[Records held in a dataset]
+ + + + + + +
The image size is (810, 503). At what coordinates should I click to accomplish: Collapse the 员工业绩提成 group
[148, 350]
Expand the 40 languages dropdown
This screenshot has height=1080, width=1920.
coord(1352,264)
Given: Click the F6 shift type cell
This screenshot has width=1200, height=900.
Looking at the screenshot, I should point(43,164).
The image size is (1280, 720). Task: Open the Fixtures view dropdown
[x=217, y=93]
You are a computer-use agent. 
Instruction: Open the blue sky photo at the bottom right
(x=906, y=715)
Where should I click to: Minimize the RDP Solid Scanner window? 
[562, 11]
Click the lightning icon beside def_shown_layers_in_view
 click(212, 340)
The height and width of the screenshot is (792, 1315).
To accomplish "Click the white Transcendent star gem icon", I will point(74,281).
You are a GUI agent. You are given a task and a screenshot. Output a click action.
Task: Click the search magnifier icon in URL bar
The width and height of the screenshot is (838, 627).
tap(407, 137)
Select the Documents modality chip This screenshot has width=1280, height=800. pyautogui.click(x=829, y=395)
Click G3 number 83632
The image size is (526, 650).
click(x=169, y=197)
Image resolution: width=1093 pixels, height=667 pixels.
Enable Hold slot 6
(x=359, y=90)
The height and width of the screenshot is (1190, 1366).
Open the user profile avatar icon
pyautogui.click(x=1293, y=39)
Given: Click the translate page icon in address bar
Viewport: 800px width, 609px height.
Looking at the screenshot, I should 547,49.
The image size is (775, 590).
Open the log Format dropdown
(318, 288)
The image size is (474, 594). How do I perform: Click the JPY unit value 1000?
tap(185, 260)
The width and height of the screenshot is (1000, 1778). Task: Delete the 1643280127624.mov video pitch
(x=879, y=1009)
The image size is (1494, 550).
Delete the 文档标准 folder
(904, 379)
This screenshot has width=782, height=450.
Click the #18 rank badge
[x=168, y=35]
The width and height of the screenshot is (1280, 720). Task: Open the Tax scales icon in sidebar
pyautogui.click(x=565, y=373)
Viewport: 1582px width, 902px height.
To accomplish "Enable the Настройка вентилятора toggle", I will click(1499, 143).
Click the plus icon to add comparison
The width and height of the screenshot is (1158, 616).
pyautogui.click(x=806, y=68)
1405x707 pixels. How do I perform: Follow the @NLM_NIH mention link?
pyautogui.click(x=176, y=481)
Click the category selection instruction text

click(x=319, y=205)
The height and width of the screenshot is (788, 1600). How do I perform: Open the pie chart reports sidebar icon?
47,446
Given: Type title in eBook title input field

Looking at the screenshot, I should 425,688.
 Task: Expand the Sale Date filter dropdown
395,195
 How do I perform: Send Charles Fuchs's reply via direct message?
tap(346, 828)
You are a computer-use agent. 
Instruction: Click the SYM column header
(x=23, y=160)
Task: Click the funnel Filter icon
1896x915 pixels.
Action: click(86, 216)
+ + + + + + +
• _The exercise_
Copy out every line of the entries above that contains the word "Open".

• _Response to this task_
The image size is (1280, 720). Task: Open the Fixtures view dropdown
Instruction: Open the blue sky photo at the bottom right
Open the user profile avatar icon
Open the log Format dropdown
The width and height of the screenshot is (1280, 720). Task: Open the Tax scales icon in sidebar
The height and width of the screenshot is (788, 1600). How do I perform: Open the pie chart reports sidebar icon?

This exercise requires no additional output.